▸ **Task goal**:
Tally the lines in the data below that contain the string "group", and reply with the number alone.

** START Supplied entries **

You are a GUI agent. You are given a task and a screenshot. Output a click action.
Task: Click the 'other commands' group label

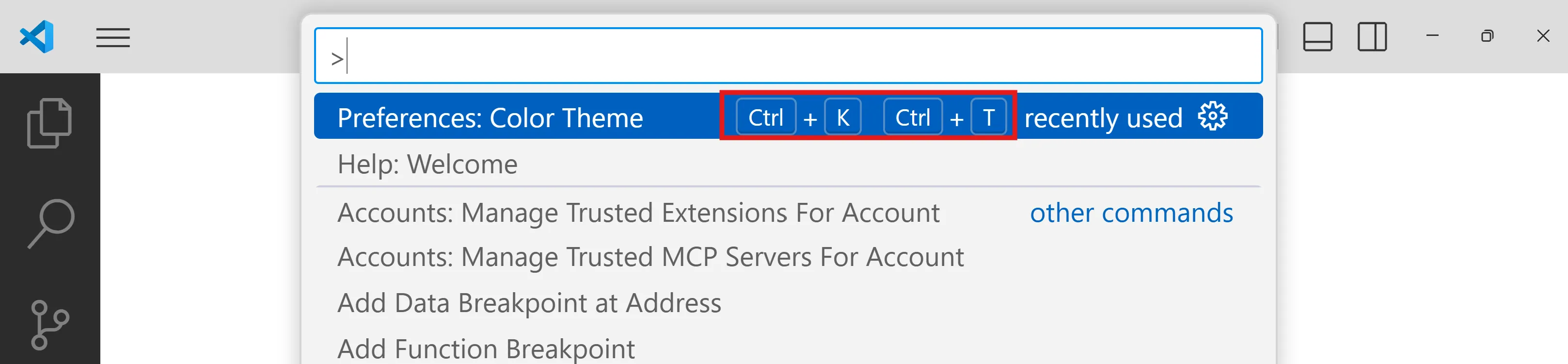(x=1131, y=213)
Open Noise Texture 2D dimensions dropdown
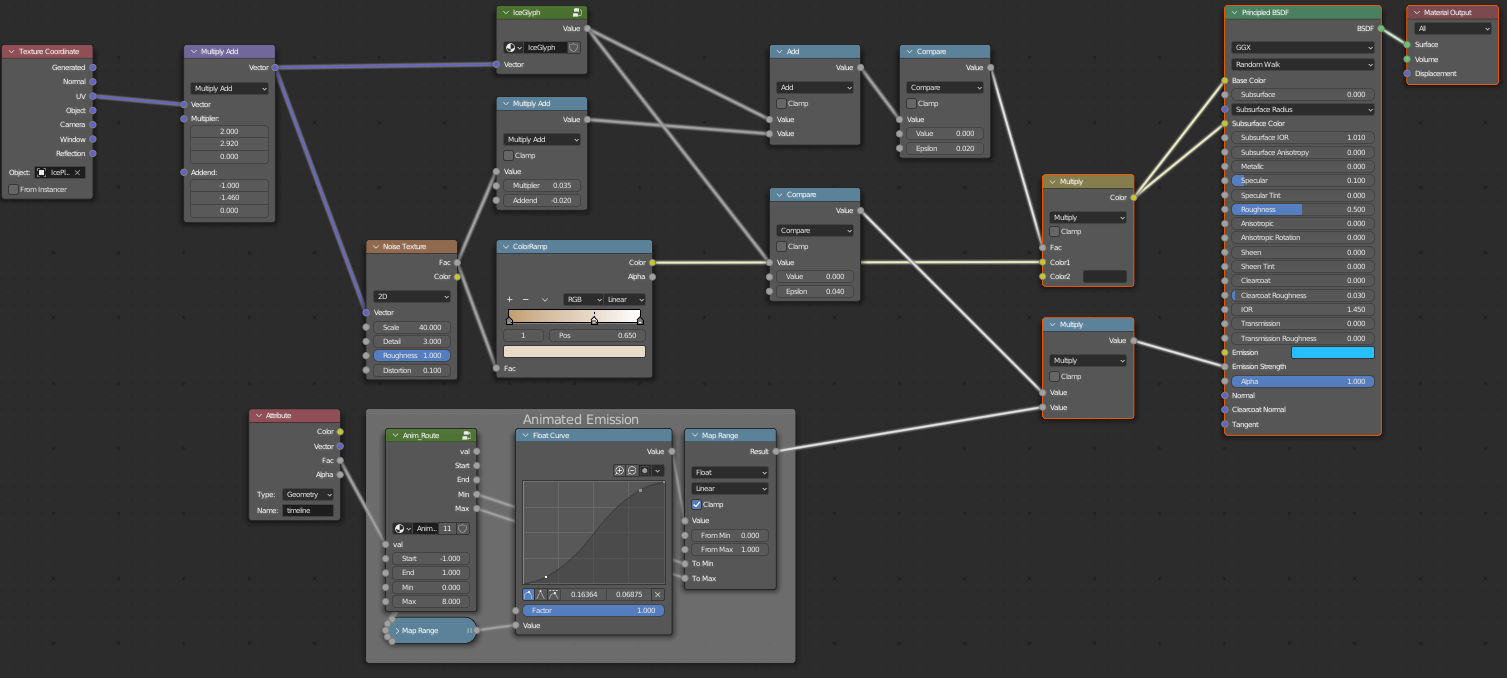This screenshot has height=678, width=1507. [411, 296]
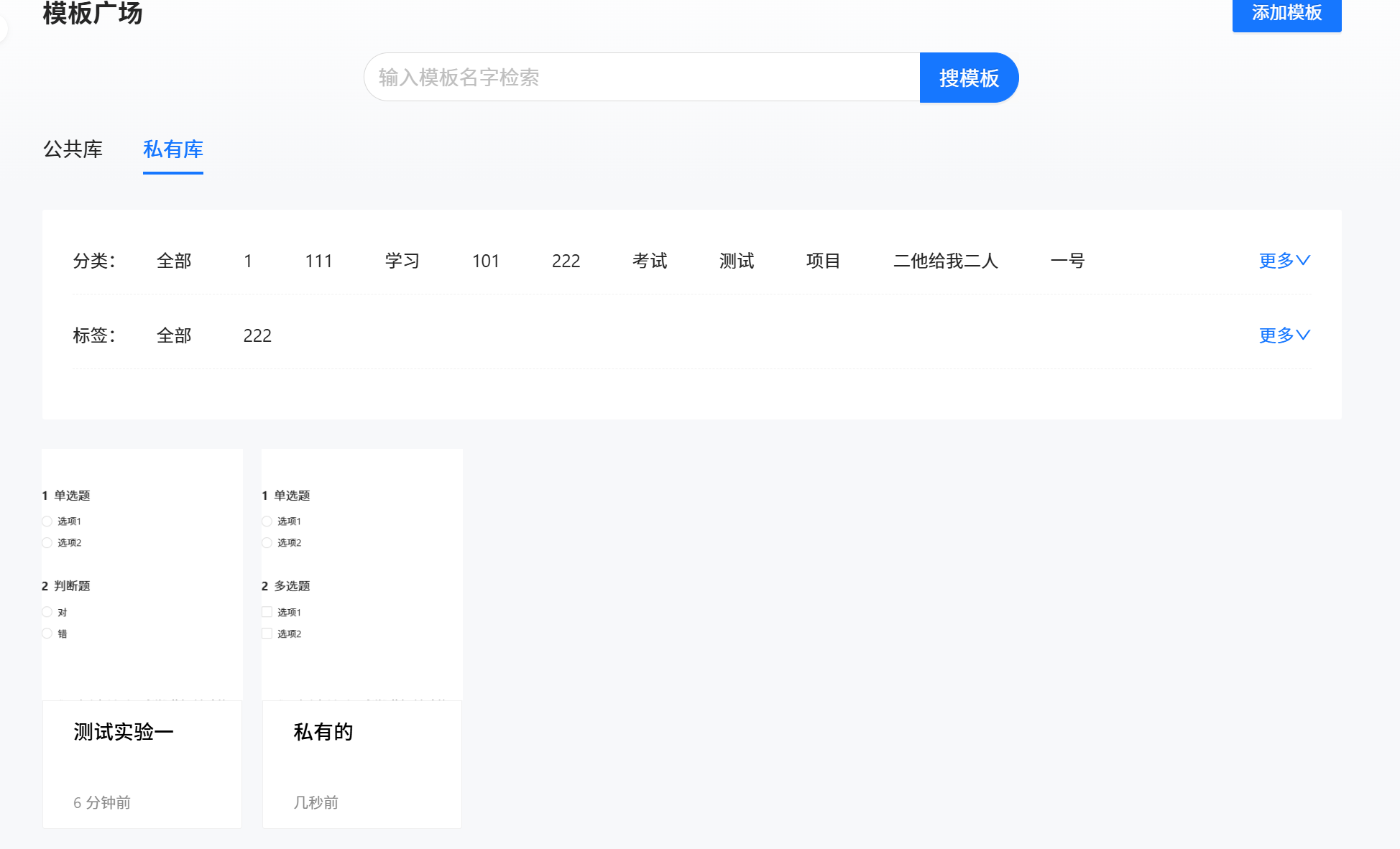Filter by category 考试
Screen dimensions: 1400x849
(649, 261)
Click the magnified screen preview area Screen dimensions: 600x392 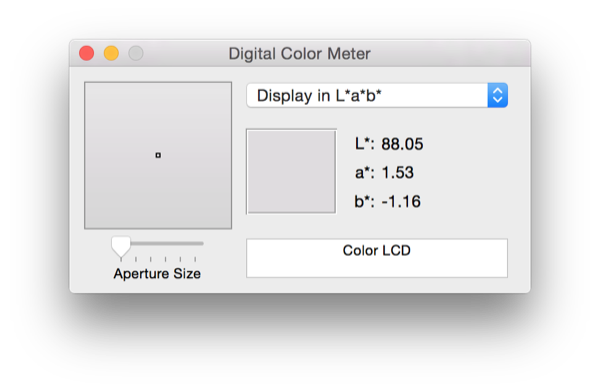tap(158, 155)
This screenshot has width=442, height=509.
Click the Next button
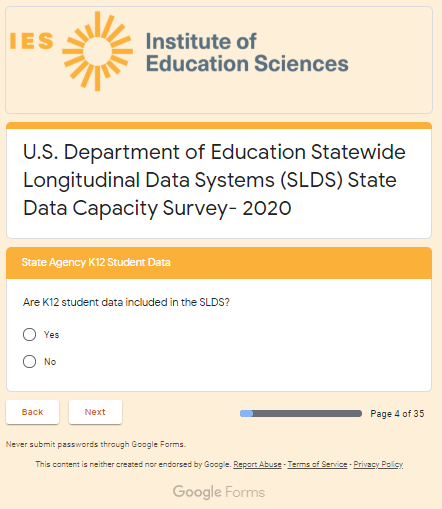coord(95,412)
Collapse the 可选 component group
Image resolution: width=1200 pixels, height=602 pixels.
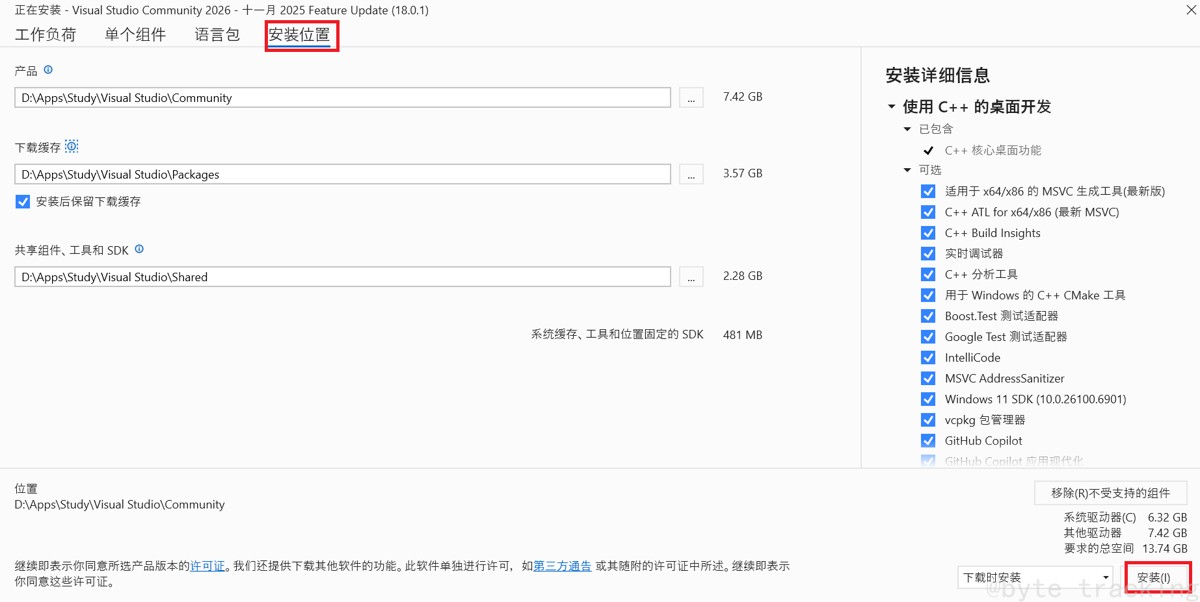(x=906, y=169)
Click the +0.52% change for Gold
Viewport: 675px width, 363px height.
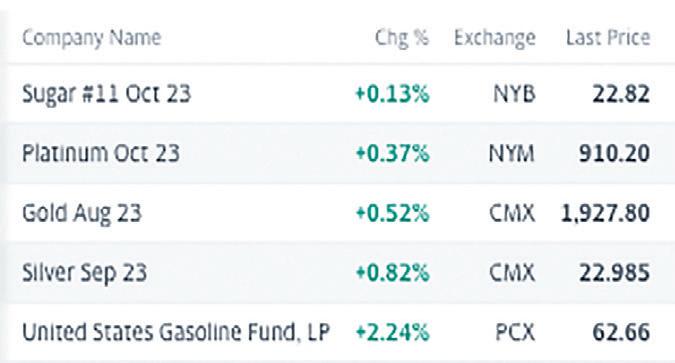(x=393, y=213)
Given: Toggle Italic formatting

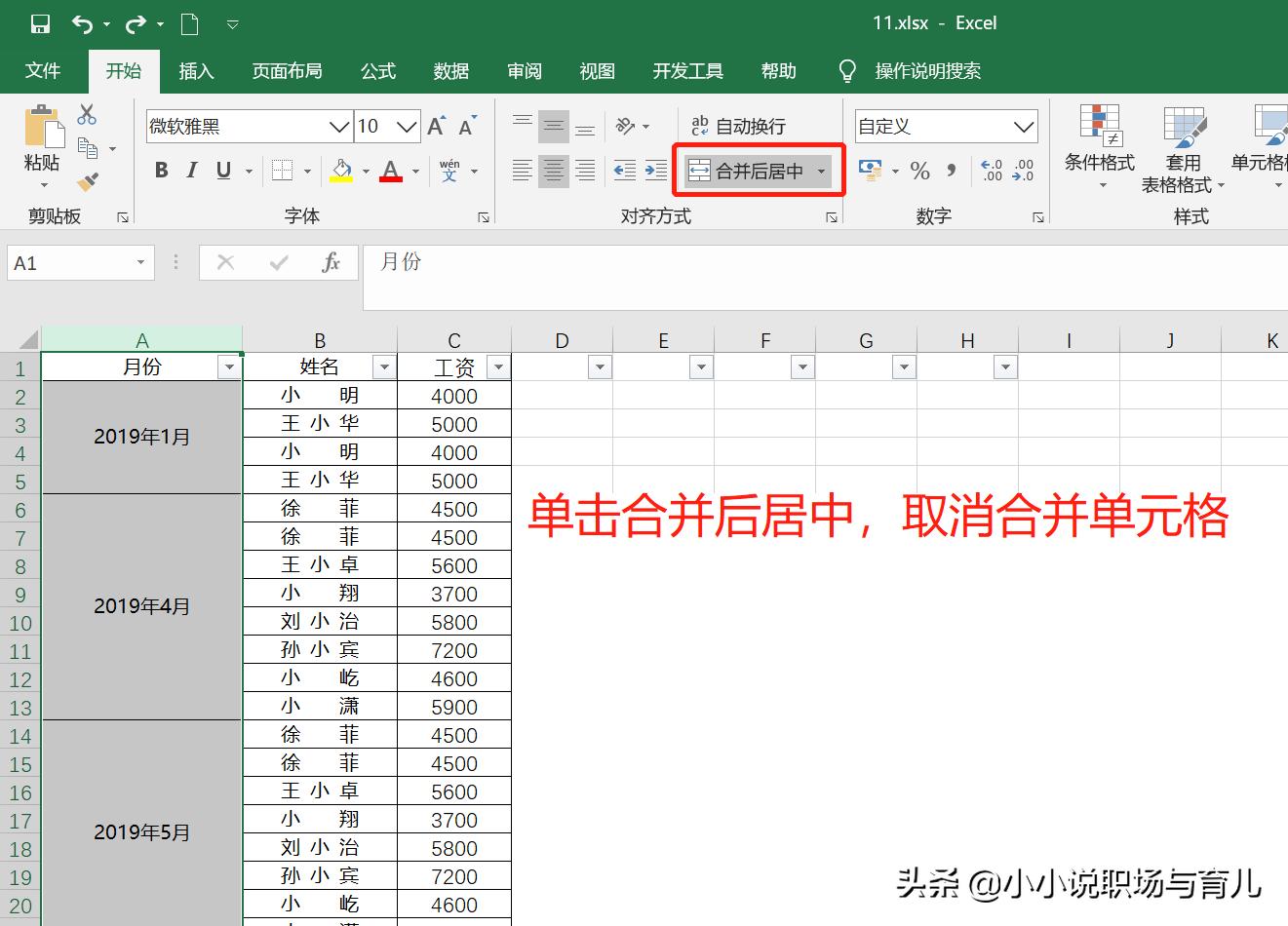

** END Supplied entries **

▸ **Solution to this problem**:
2